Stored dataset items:
======

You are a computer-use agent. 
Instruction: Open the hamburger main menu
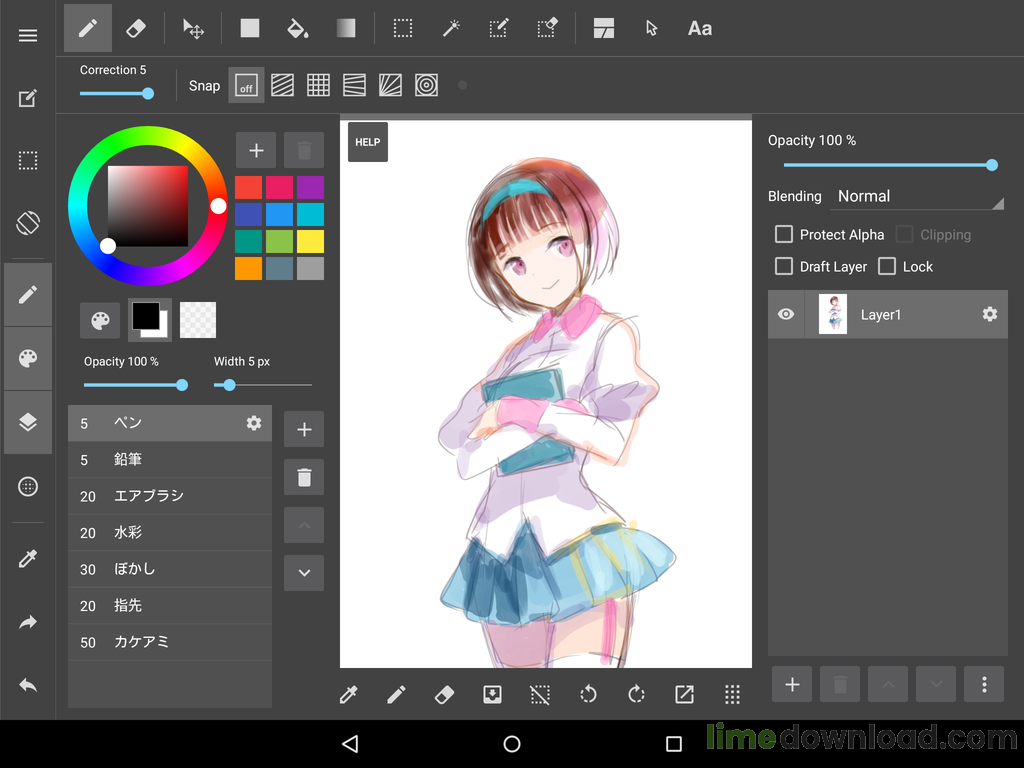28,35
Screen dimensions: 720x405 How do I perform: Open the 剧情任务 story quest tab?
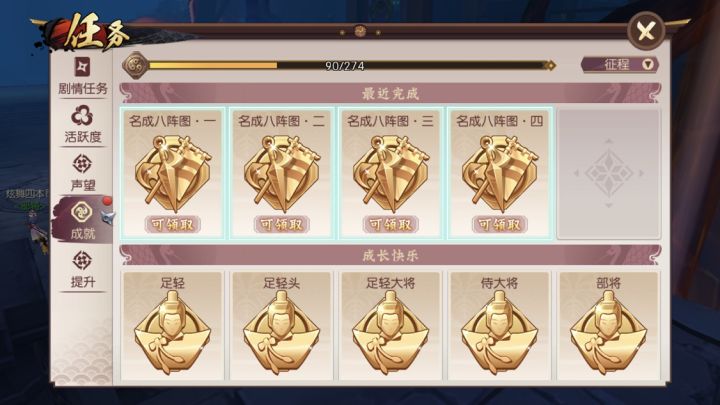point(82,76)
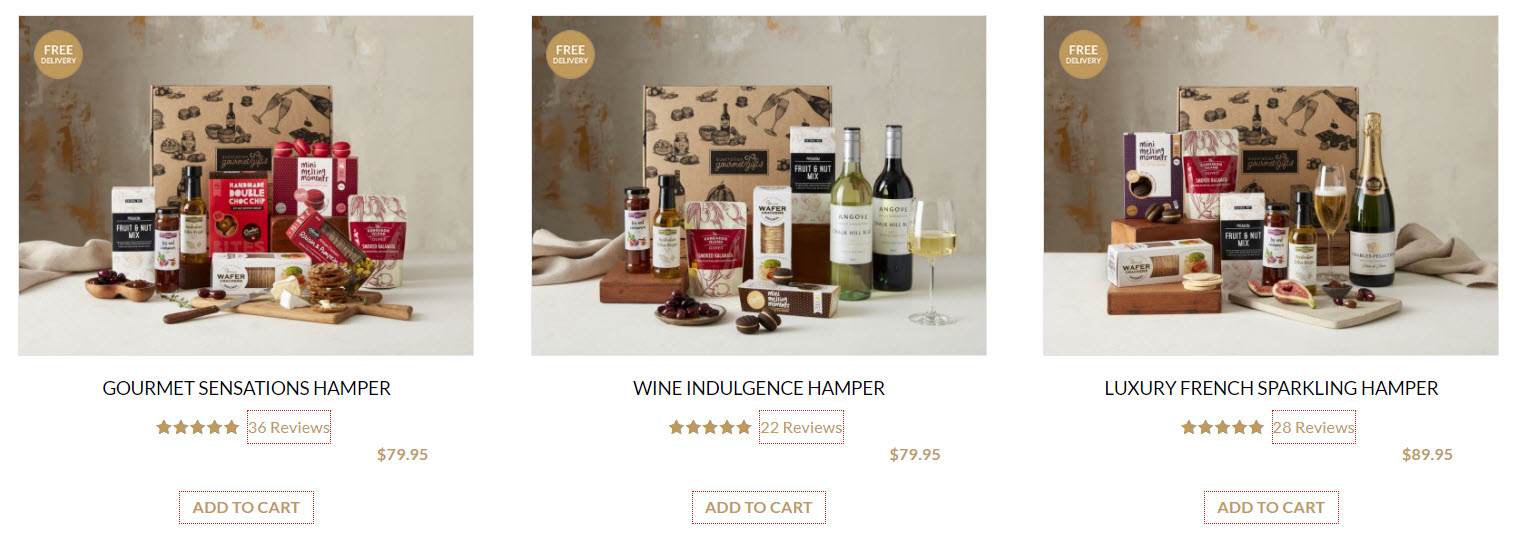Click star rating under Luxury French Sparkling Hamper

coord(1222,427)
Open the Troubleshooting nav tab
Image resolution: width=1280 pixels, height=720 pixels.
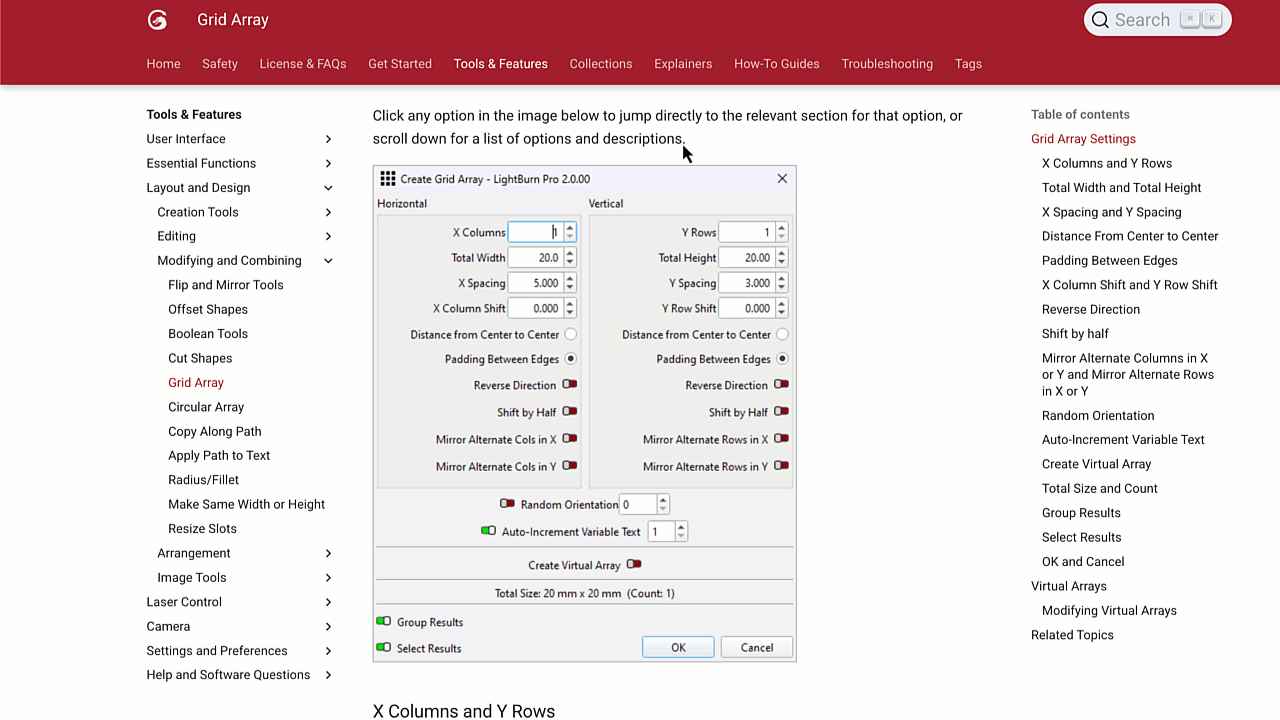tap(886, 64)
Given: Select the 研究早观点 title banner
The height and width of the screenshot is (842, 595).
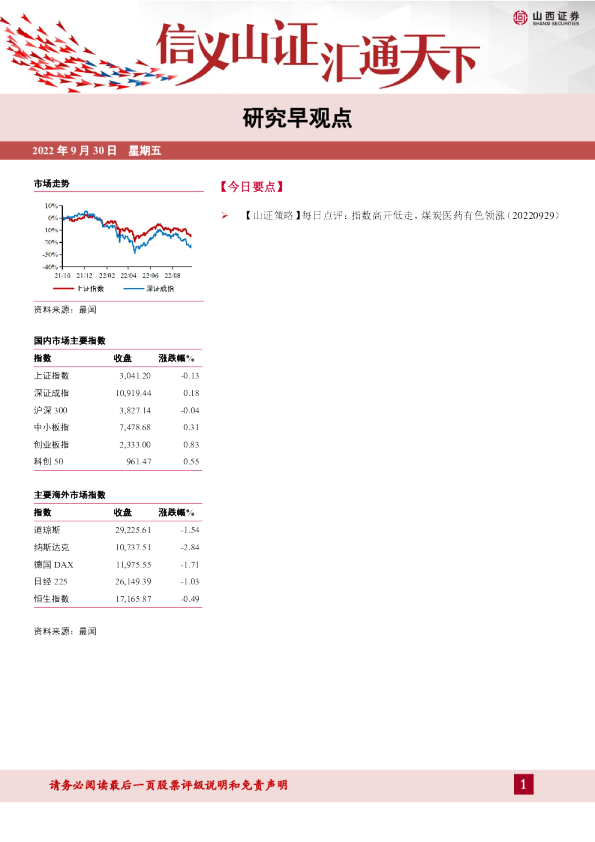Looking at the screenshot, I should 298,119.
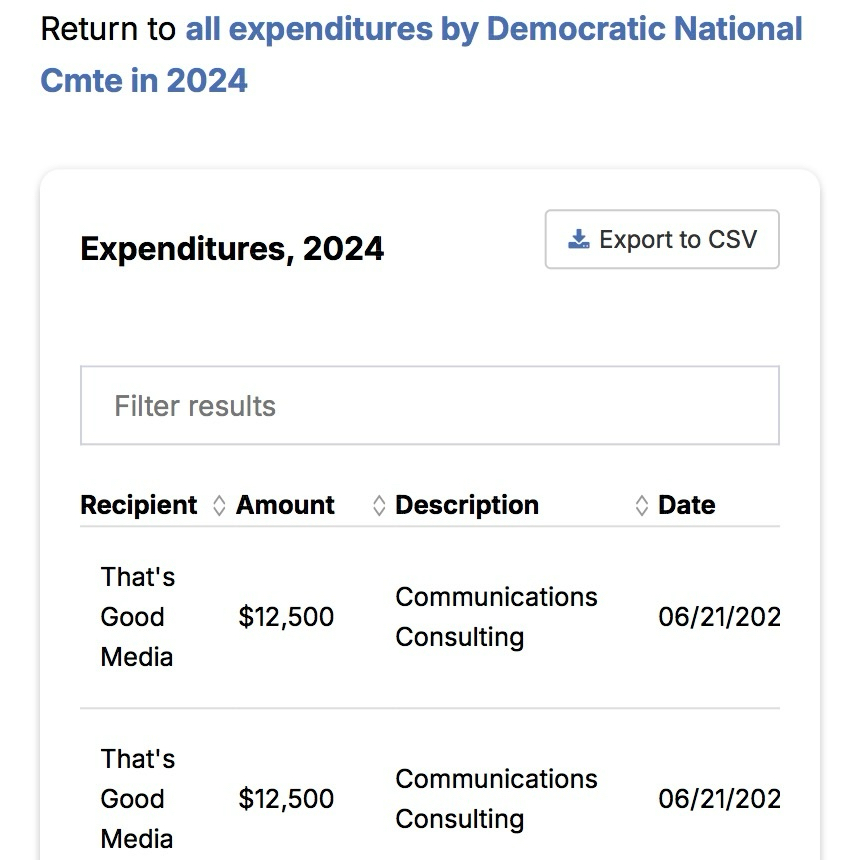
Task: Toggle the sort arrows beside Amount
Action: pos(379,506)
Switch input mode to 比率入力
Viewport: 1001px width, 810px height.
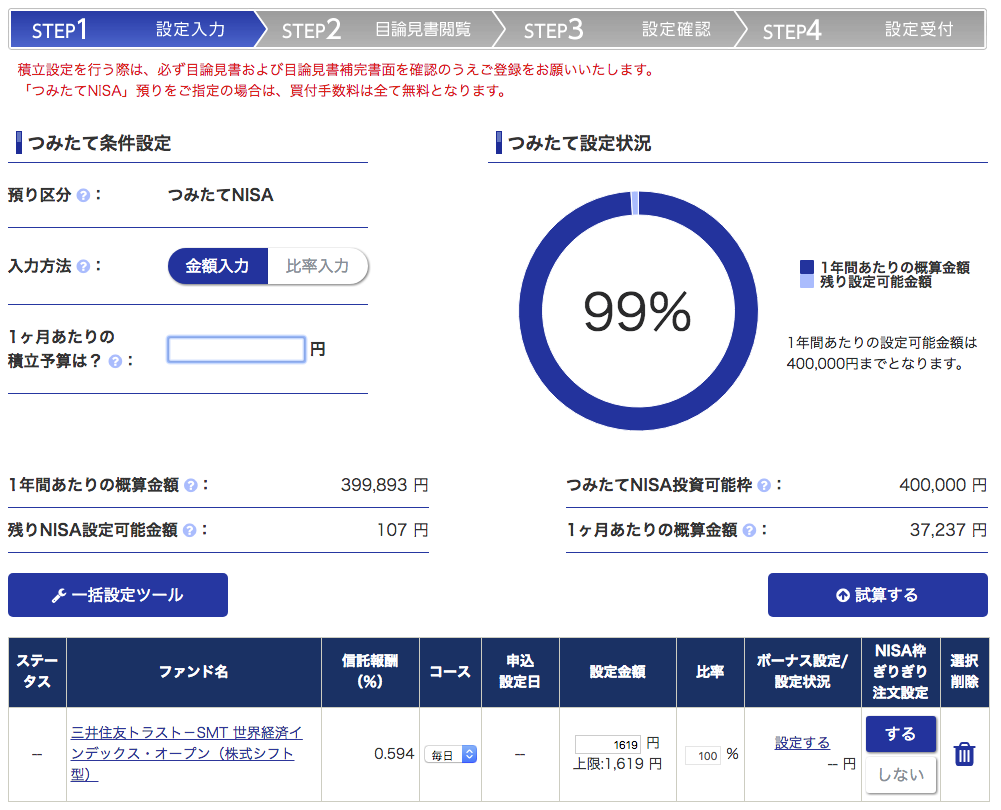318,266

======

[HOW TO COMPLETE THIS TASK] Write out the lines that run from the line containing "Given: Select the 研究早观点 title banner" to the end of the entries, inclusive, exactly as written. Skip every picture.

[TASK ANSWER]
Given: Select the 研究早观点 title banner
The height and width of the screenshot is (842, 595).
Looking at the screenshot, I should 298,119.
Task: Toggle the sort arrows beside Amount
Action: pos(379,506)
Switch input mode to 比率入力
Viewport: 1001px width, 810px height.
318,266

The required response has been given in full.